DOCUMENT SEGMENT
________

A fake file system for Deno binaries by Mandarine.
Leaf is a fake file system for Deno binaries. This means, you can save your files along with the binary generated by deno compile
, this way, you can put all your files together in a single executable which leads to easier deployments and a more compacted deliverable output.
Using Leaf in your application is very simple, you just use the regular Deno APIs after you ran a 'leaf compile'. More on this below.
The Leaf.compile()
method is responsible for creating a typescript file with your resources in it. This file is then compiled into your binary.
Leaf.compile()
takes one argument containing the options to include.
// File: compile.ts
import { Leaf } from "https://deno.land/x/leaf/mod.ts";
Leaf.compile({
modulePath: "./myEntryPoint.ts",
contentFolders: ["./resources"],
// flags: [],
// output: ''
})
modulePath
and contentFolders
are necessary.
modulePath
: File to be compiled into a binary.contentFolders
: Folders to be attached to the binary.flags
optional: the Deno flags normally used fordeno compile
.output
optional: Replaces the--output
flags option.
Synchronously reads and returns the entire contents of a file as an array of bytes. TextDecoder
can be used to transform the bytes to string if required. Reading a directory returns an empty data array.

________

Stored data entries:
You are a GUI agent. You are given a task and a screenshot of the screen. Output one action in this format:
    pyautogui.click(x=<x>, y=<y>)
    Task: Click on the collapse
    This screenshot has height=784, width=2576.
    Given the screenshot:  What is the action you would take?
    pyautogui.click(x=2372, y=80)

________

WORK TASK 1
According to the Leaf documentation, what does the Leaf.compile() method create?
WORK TASK 2
Based on the Leaf documentation, explain why saving your files along with the binary produced by deno compile is useful.
WORK TASK 3
Continue the Leaf documentation from its last sentence.

WRITTEN REPLY 1
It creates a TypeScript file containing your resources, which is then compiled into your binary.

WRITTEN REPLY 2
It lets you put all your files together in a single executable. That leads to easier deployments and a more compact deliverable output.

WRITTEN REPLY 3
const decoder = new TextDecoder("utf-8");
const data = Deno.readFileSync("hello.txt");
console.log(decoder.decode(data));
Reads and returns the entire contents of a file as an array of bytes. TextDecoder
can be used to transform the bytes to string if required. Reading a directory returns an empty data array.
const decoder = new TextDecoder("utf-8");
const data = await Deno.readFile("hello.txt");
console.log(decoder.decode(data));
Synchronously reads and returns the entire contents of a file as utf8 encoded string.
const data = Deno.readTextFileSync("hello.txt");
console.log(data);
Reads and returns the entire contents of a file as utf8 encoded string.
const data = await Deno.readTextFile("hello.txt");
console.log(data);
We run the compile.ts
script which creates the file system .ts
which then runs deno compile
to build the final binary.
// compile.ts
import { Leaf } from "https://deno.land/x/leaf/mod.ts";
Leaf.compile({
modulePath: "./myEntryPoint.ts",
contentFolders: ["./resources"]
})
./resources/hello.txt
Hello World
myEntryPoint.ts:
console.log(Deno.readTextFileSync("./resources/hello.txt"));
deno run --allow-all --unstable compile.ts
./myEntryPoint (.exe if windows)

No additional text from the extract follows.